Print the data below again in full, exactly as it stands, with no images.

----- INFORMATION PROVIDED

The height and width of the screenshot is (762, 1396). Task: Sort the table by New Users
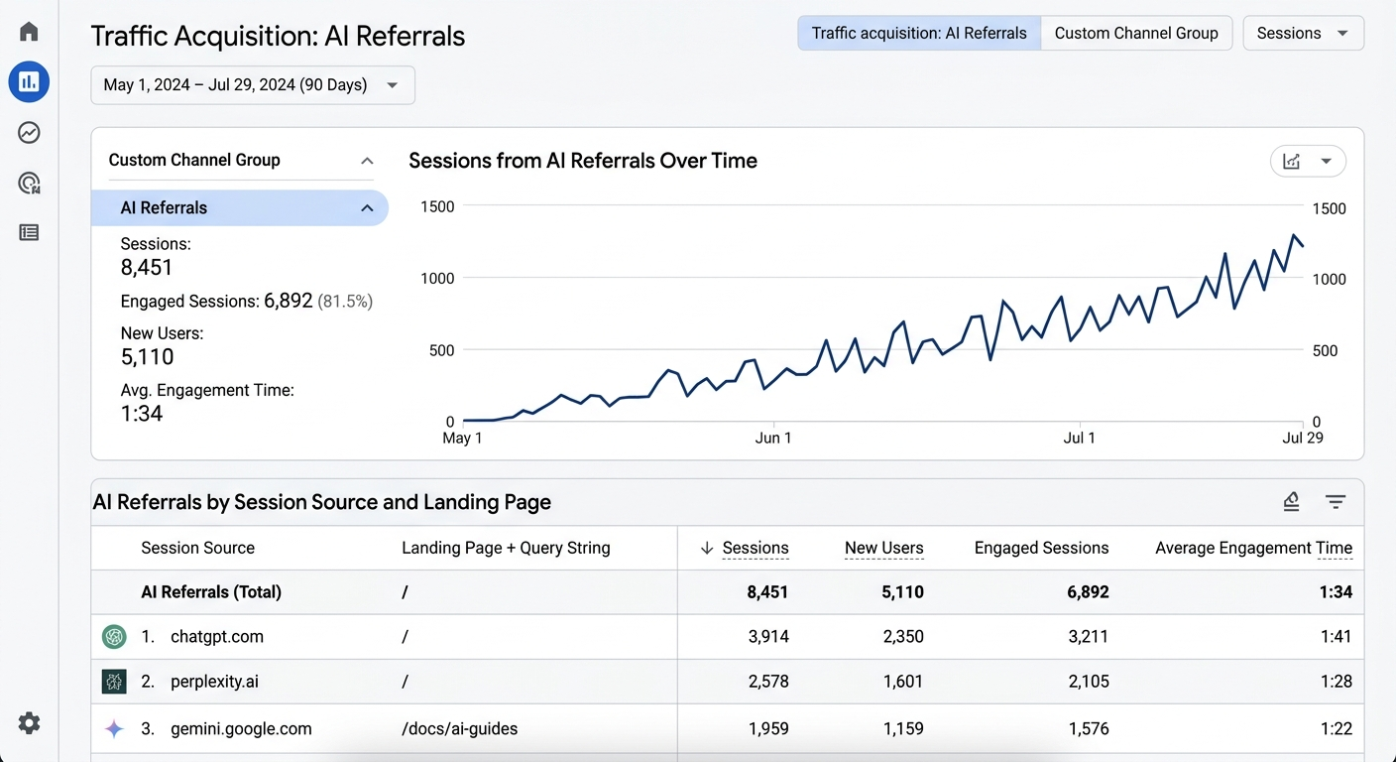coord(882,548)
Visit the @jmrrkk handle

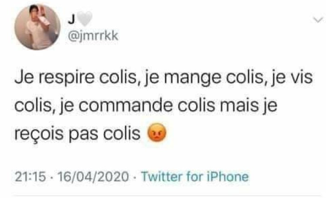click(x=93, y=36)
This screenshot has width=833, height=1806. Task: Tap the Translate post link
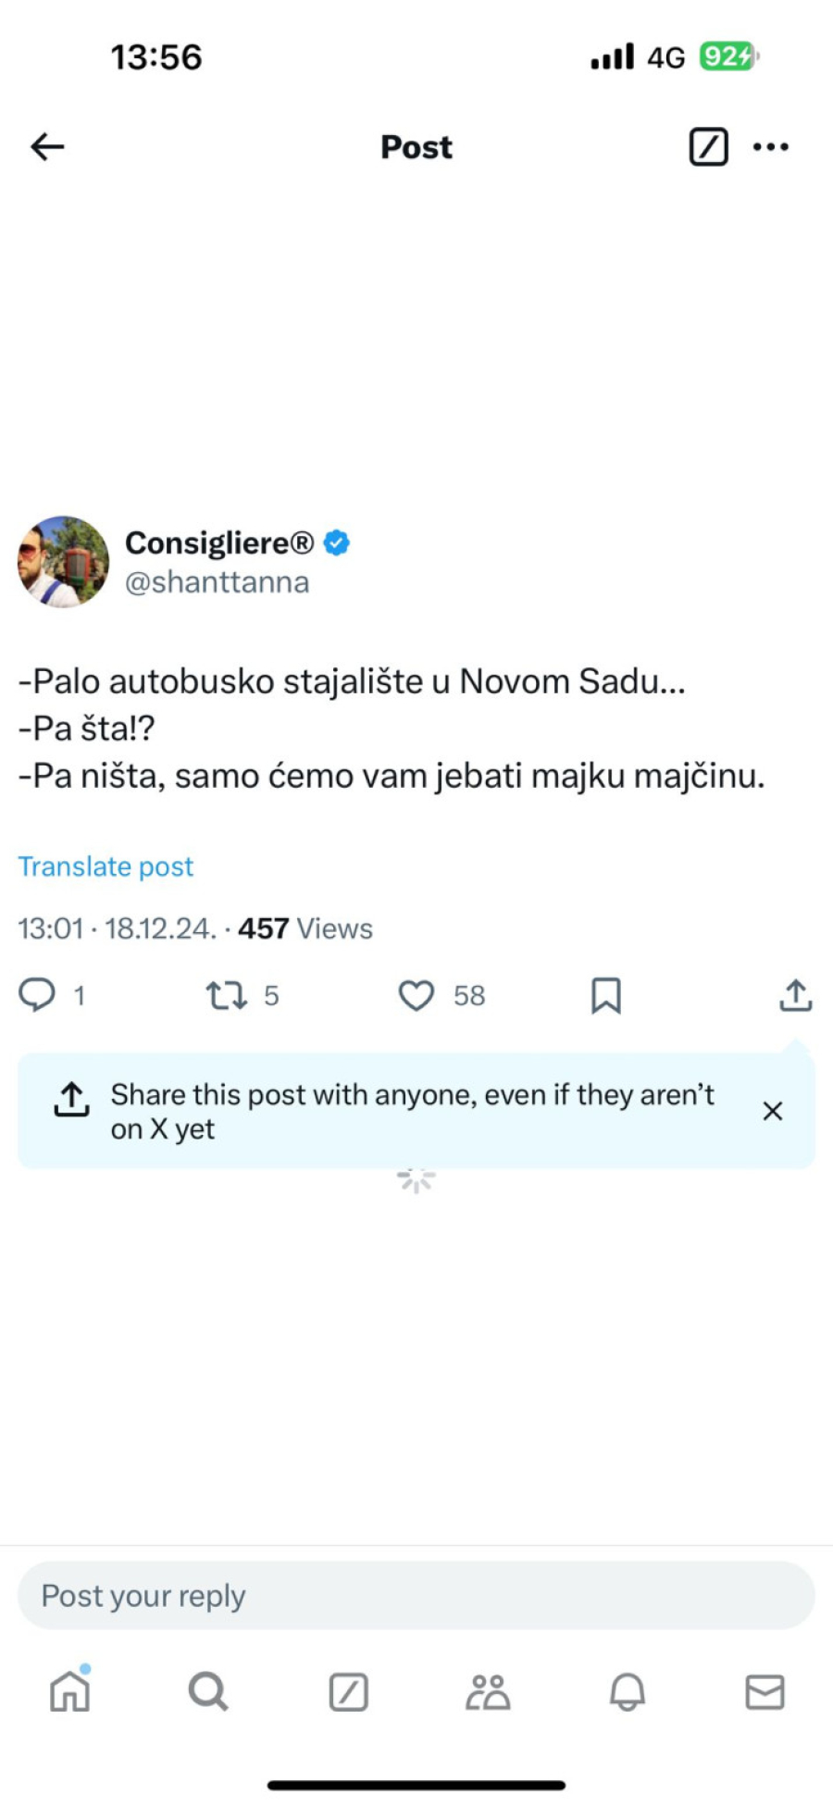[106, 866]
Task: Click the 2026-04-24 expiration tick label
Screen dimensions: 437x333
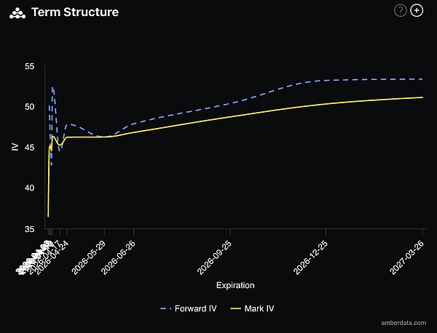Action: tap(55, 256)
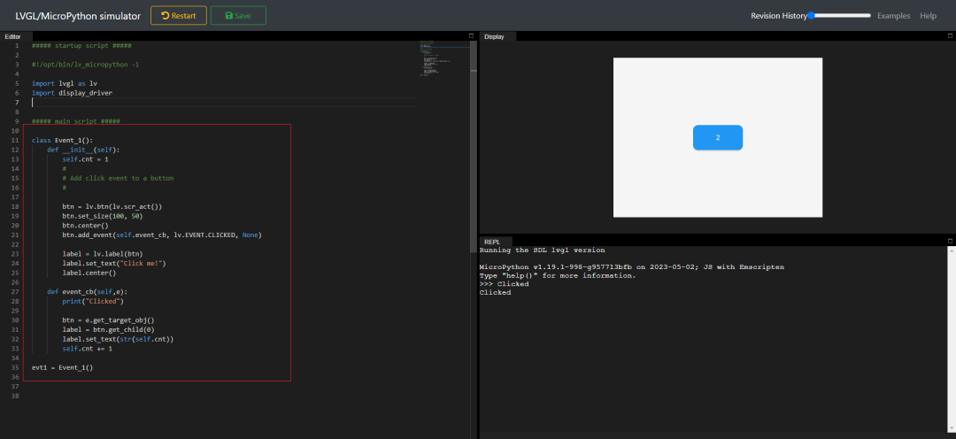Screen dimensions: 956x439
Task: Open the Examples link
Action: (893, 16)
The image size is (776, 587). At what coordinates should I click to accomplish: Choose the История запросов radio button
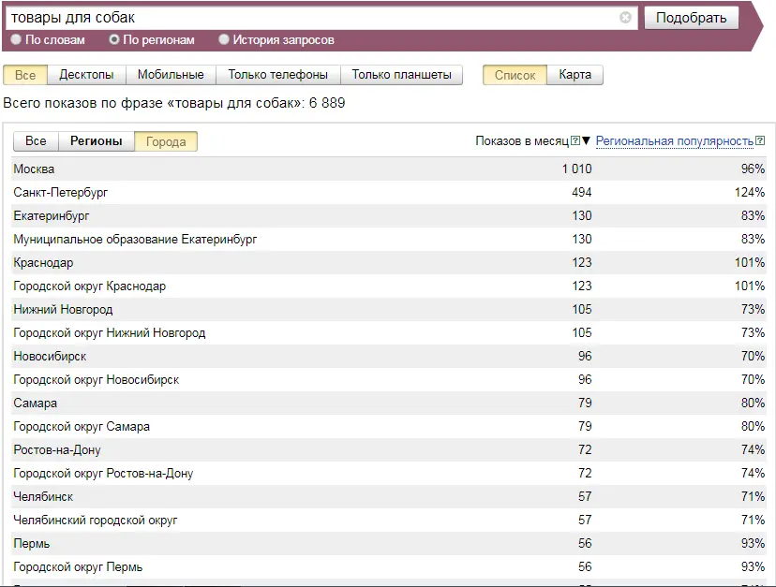click(x=224, y=40)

----------

## RESPONSE BOX
The height and width of the screenshot is (762, 1396). Task: Sort the table by New Users
coord(882,548)
Visit the @jmrrkk handle

click(x=93, y=36)
This screenshot has width=833, height=1806. Task: Tap the Translate post link
[106, 866]
Task: Click the 2026-04-24 expiration tick label
Screen dimensions: 437x333
Action: tap(55, 256)
Screen dimensions: 956x439
Task: Open the Examples link
Action: (893, 16)
The image size is (776, 587). At what coordinates should I click to accomplish: Choose the История запросов radio button
click(x=224, y=40)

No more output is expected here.